PLK-Calib: Single-shot and Target-less LiDAR-Camera Extrinsic Calibration using Plücker Lines
Yanyu Zhang, Jie Xu, Wei Ren
TL;DR
Accurate LiDAR-Camera extrinsic calibration is essential for sensor fusion but remains challenging in single-shot, target-less setups. The authors present two LC calibration algorithms based on line features, with PLK-Calib exploiting Plücker line geometry to decouple rotation and translation, requiring at least three nonparallel lines. They provide a degenerate analysis, Monte Carlo validation, and a new LC calibration dataset collected under varying extrinsics to benchmark performance. Results show PLK-Calib achieves comparable orientation accuracy to state-of-the-art single-shot methods and superior translation accuracy, highlighting its robustness across diverse scenes for autonomous driving and robotics applications.
Abstract
Accurate LiDAR-Camera (LC) calibration is challenging but crucial for autonomous systems and robotics.
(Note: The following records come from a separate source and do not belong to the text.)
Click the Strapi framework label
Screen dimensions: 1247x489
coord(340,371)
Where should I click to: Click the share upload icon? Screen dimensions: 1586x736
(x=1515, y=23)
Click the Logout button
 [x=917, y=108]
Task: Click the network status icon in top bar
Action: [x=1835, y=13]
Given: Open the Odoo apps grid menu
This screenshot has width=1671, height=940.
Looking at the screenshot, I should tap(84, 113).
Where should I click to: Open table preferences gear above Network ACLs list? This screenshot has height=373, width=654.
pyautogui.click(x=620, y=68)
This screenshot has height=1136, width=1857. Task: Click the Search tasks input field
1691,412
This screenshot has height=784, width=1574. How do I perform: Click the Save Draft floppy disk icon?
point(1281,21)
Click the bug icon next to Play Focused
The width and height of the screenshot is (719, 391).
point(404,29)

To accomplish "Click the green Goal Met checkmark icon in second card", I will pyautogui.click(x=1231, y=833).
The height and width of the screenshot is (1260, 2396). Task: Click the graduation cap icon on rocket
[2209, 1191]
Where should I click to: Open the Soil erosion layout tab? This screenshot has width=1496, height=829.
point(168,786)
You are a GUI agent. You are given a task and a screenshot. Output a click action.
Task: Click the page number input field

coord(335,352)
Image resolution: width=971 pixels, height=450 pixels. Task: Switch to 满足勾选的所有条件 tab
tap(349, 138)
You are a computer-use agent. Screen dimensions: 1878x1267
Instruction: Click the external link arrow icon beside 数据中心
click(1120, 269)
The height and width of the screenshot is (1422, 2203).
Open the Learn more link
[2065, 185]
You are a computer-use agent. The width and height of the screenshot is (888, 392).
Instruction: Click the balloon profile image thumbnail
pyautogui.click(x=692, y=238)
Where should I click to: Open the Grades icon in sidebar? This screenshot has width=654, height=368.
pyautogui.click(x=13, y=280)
In this paper, we propose two single-shot and target-less algorithms to estimate the calibration parameters between LiDAR and camera using line features. The first algorithm constructs line-to-line constraints by defining points-to-line projection errors and minimizes the projection error. The second algorithm (PLK-Calib) utilizes the co-perpendicular and co-parallel geometric properties of lines in Plücker (PLK) coordinate, and decouples the rotation and translation into two constraints, enabling more accurate estimates. Our degenerate analysis and Monte Carlo simulation indicate that three nonparallel line pairs are the minimal requirements to estimate the extrinsic parameters. Furthermore, we collect an LC calibration dataset with varying extrinsic under three different scenarios and use it to evaluate the performance of our proposed algorithms.